In the link below, the U.S. radio program NPR interviewed Christopher Chabris and Daniel Simmons about their book, named after the psychologist’s invisible gorilla test. 

https://www.npr.org/templates/story/story.php?storyId=129934804

The two psychologists had subjects watch a basketball game. Subjects were instructed to keep track of the number of ball passes between players. However, that objective was a distraction. The researchers really wanted to know if their research subjects noticed a man in a gorilla suit walking across the court. Remarkably, more than 50% of the test subjects never saw the gorilla.
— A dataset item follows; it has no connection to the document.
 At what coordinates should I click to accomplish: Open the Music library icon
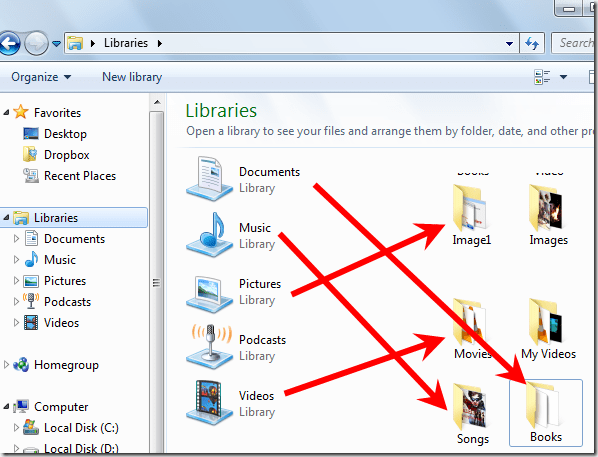(209, 235)
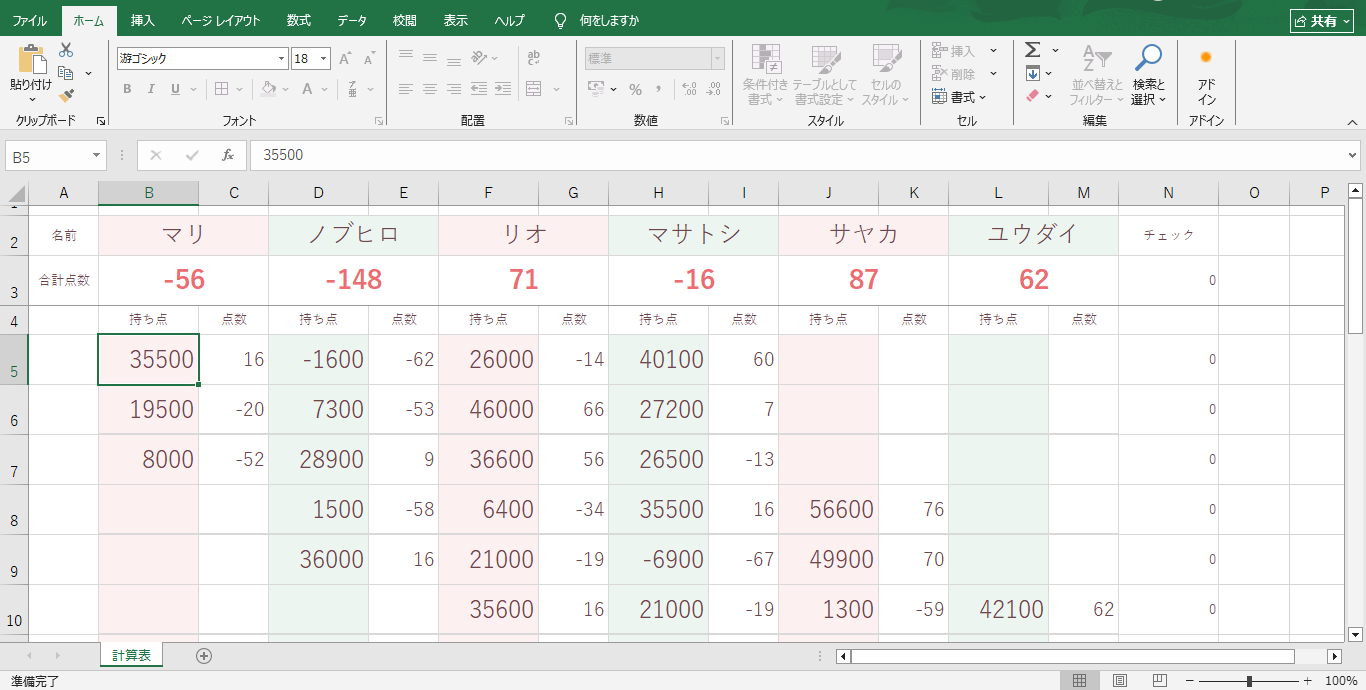Image resolution: width=1366 pixels, height=690 pixels.
Task: Expand the Name Box dropdown arrow
Action: [97, 156]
A distraction while watching a video may be harmless, but a distraction while piloting a 5,000 ton vessel can, and was, disastrous. Luckily, no lives were lost, that time.

Among the multitude of other writings about the potential effect of distractions, is a new book on human factors.

While the work of Gareth Lock is focused on diving, the psychological factors it discusses apply across all disciplines, including seamanship. Chapter 7, Situational Awareness, has an interesting and relevant sub title: “Just because it’s there, it doesn’t mean you’ve recognized its significance.”

In summary, the deleterious effect of cognitive blindness can be found in all disciplines, including combat, aviation, diving, driving, space and seafaring.

As they say in combat, “The enemy you don’t see is the one that will kill you.”

The highlighted image at the top of this post is from the Walter P. Reuther Library at Wayne State University. http://reuther.wayne.edu/node/4331

“Capt. Ralph Eyre-Walker stands on the side of his wrecked British freighter, ‘The Montrose’. The freighter collided with a cement barge and sank in the Detroit River just downstream of the Ambassador Bridge, Detroit, Michigan.”

Photographer’s (Tony Spina) note: “I rode out with the captain the next day so he could get some of his belongings and captured this shot.”